SUPPLIED DATA =
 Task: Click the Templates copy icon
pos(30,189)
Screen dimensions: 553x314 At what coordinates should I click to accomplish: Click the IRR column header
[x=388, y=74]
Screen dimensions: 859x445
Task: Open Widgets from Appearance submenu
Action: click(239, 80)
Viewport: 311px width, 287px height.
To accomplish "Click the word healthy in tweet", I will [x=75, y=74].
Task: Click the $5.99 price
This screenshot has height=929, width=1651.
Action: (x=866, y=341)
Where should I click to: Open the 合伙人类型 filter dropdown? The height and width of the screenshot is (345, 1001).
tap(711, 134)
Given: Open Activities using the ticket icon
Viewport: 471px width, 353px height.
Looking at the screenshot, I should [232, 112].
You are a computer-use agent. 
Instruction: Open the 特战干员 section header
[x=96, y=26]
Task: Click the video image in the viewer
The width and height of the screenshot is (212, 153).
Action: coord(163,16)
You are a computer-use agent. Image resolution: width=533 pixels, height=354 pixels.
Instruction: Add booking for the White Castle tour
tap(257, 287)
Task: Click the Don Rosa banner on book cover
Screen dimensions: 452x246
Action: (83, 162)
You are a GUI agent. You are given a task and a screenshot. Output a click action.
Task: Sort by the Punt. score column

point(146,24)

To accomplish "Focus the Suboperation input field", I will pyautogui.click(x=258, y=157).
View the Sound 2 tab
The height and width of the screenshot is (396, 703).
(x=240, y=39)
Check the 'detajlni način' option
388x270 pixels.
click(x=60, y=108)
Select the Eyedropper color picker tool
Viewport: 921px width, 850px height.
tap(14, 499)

YOUR ASSIGNMENT = Look through the data above. Copy every line with the string "will" in it.

YOUR SOLUTION =
To accomplish "Click the word healthy in tweet", I will [x=75, y=74].
To accomplish "Focus the Suboperation input field", I will pyautogui.click(x=258, y=157).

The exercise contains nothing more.